▸ Exercise aim: Please return the listing exactly, line for line.

▸ The records:
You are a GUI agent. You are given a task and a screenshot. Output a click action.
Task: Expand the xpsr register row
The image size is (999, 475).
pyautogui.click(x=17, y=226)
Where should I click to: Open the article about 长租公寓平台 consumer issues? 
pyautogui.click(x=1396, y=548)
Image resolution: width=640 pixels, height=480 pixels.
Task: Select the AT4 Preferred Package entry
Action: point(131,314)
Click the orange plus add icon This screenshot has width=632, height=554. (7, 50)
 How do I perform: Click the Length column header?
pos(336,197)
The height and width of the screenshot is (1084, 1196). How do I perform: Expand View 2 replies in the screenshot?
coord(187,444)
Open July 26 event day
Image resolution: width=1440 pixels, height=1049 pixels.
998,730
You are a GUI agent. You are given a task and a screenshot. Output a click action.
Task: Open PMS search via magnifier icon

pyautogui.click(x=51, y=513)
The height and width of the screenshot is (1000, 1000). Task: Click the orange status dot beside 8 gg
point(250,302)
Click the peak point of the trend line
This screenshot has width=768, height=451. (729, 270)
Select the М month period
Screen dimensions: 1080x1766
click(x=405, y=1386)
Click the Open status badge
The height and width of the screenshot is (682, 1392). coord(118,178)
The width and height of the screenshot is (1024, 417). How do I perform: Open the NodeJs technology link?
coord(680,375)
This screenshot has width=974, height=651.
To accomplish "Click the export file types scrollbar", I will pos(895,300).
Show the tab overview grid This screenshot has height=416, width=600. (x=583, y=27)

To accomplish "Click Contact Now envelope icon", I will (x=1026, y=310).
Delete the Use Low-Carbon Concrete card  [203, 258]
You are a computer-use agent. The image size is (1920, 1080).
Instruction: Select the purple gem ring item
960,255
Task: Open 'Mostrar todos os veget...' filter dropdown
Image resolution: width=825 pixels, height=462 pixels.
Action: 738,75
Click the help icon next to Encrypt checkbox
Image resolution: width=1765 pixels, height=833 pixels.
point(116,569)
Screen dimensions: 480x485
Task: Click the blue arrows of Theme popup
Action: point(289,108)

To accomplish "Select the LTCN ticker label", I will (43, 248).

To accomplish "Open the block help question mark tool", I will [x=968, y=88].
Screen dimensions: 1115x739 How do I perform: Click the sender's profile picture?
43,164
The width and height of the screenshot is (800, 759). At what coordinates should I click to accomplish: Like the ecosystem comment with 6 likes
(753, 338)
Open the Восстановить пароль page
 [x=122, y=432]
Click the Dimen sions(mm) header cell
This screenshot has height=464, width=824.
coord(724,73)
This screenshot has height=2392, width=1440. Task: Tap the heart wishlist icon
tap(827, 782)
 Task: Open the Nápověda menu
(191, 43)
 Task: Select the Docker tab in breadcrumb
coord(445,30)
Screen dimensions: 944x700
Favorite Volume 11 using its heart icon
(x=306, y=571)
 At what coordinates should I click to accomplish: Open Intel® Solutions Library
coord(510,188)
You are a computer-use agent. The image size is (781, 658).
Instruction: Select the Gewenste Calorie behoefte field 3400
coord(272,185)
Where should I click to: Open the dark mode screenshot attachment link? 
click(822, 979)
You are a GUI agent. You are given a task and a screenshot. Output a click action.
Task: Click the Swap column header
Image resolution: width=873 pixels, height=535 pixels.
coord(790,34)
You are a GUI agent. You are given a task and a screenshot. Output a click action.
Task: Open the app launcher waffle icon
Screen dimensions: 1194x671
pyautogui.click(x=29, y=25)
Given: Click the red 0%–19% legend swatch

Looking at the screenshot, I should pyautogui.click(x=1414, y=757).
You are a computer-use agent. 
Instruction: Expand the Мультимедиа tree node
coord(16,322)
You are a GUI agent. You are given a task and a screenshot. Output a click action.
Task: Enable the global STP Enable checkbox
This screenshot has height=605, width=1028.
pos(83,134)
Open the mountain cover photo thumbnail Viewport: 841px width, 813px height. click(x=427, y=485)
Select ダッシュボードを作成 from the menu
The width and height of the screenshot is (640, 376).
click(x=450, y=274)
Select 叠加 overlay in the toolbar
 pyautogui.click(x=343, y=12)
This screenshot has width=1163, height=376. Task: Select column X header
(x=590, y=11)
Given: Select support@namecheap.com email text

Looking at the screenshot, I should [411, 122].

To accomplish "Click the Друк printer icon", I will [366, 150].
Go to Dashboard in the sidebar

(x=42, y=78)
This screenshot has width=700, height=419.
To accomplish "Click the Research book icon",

▸ Result:
You are a GUI agent. You are given a task and a screenshot. Output a click action.
Task: Expand the xpsr register row
The image size is (999, 475).
pyautogui.click(x=17, y=226)
Where should I click to: Open the article about 长租公寓平台 consumer issues? 
pyautogui.click(x=1396, y=548)
Image resolution: width=640 pixels, height=480 pixels.
Task: Select the AT4 Preferred Package entry
Action: point(131,314)
Click the orange plus add icon This screenshot has width=632, height=554. (7, 50)
 How do I perform: Click the Length column header?
pos(336,197)
The height and width of the screenshot is (1084, 1196). How do I perform: Expand View 2 replies in the screenshot?
coord(187,444)
Open July 26 event day
Image resolution: width=1440 pixels, height=1049 pixels.
998,730
You are a GUI agent. You are given a task and a screenshot. Output a click action.
Task: Open PMS search via magnifier icon

pyautogui.click(x=51, y=513)
The height and width of the screenshot is (1000, 1000). Task: Click the orange status dot beside 8 gg
point(250,302)
Click the peak point of the trend line
This screenshot has width=768, height=451. (729, 270)
Select the М month period
Screen dimensions: 1080x1766
click(x=405, y=1386)
Click the Open status badge
The height and width of the screenshot is (682, 1392). coord(118,178)
The width and height of the screenshot is (1024, 417). How do I perform: Open the NodeJs technology link?
coord(680,375)
This screenshot has width=974, height=651.
To accomplish "Click the export file types scrollbar", I will pos(895,300).
Show the tab overview grid This screenshot has height=416, width=600. (x=583, y=27)

To accomplish "Click Contact Now envelope icon", I will (x=1026, y=310).
Delete the Use Low-Carbon Concrete card  [203, 258]
You are a computer-use agent. The image size is (1920, 1080).
Instruction: Select the purple gem ring item
960,255
Task: Open 'Mostrar todos os veget...' filter dropdown
Image resolution: width=825 pixels, height=462 pixels.
Action: 738,75
Click the help icon next to Encrypt checkbox
Image resolution: width=1765 pixels, height=833 pixels.
point(116,569)
Screen dimensions: 480x485
Task: Click the blue arrows of Theme popup
Action: point(289,108)

To accomplish "Select the LTCN ticker label", I will (43, 248).

To accomplish "Open the block help question mark tool", I will [x=968, y=88].
Screen dimensions: 1115x739 How do I perform: Click the sender's profile picture?
43,164
The width and height of the screenshot is (800, 759). At what coordinates should I click to accomplish: Like the ecosystem comment with 6 likes
(753, 338)
Open the Восстановить пароль page
 [x=122, y=432]
Click the Dimen sions(mm) header cell
This screenshot has height=464, width=824.
coord(724,73)
This screenshot has height=2392, width=1440. Task: Tap the heart wishlist icon
tap(827, 782)
 Task: Open the Nápověda menu
(191, 43)
 Task: Select the Docker tab in breadcrumb
coord(445,30)
Screen dimensions: 944x700
Favorite Volume 11 using its heart icon
(x=306, y=571)
 At what coordinates should I click to accomplish: Open Intel® Solutions Library
coord(510,188)
You are a computer-use agent. The image size is (781, 658).
Instruction: Select the Gewenste Calorie behoefte field 3400
coord(272,185)
Where should I click to: Open the dark mode screenshot attachment link? 
click(822, 979)
You are a GUI agent. You are given a task and a screenshot. Output a click action.
Task: Click the Swap column header
Image resolution: width=873 pixels, height=535 pixels.
coord(790,34)
You are a GUI agent. You are given a task and a screenshot. Output a click action.
Task: Open the app launcher waffle icon
Screen dimensions: 1194x671
pyautogui.click(x=29, y=25)
Given: Click the red 0%–19% legend swatch

Looking at the screenshot, I should pyautogui.click(x=1414, y=757).
You are a computer-use agent. 
Instruction: Expand the Мультимедиа tree node
coord(16,322)
You are a GUI agent. You are given a task and a screenshot. Output a click action.
Task: Enable the global STP Enable checkbox
This screenshot has height=605, width=1028.
pos(83,134)
Open the mountain cover photo thumbnail Viewport: 841px width, 813px height. click(x=427, y=485)
Select ダッシュボードを作成 from the menu
The width and height of the screenshot is (640, 376).
click(x=450, y=274)
Select 叠加 overlay in the toolbar
 pyautogui.click(x=343, y=12)
This screenshot has width=1163, height=376. Task: Select column X header
(x=590, y=11)
Given: Select support@namecheap.com email text

Looking at the screenshot, I should [411, 122].

To accomplish "Click the Друк printer icon", I will [366, 150].
Go to Dashboard in the sidebar

(x=42, y=78)
This screenshot has width=700, height=419.
To accomplish "Click the Research book icon",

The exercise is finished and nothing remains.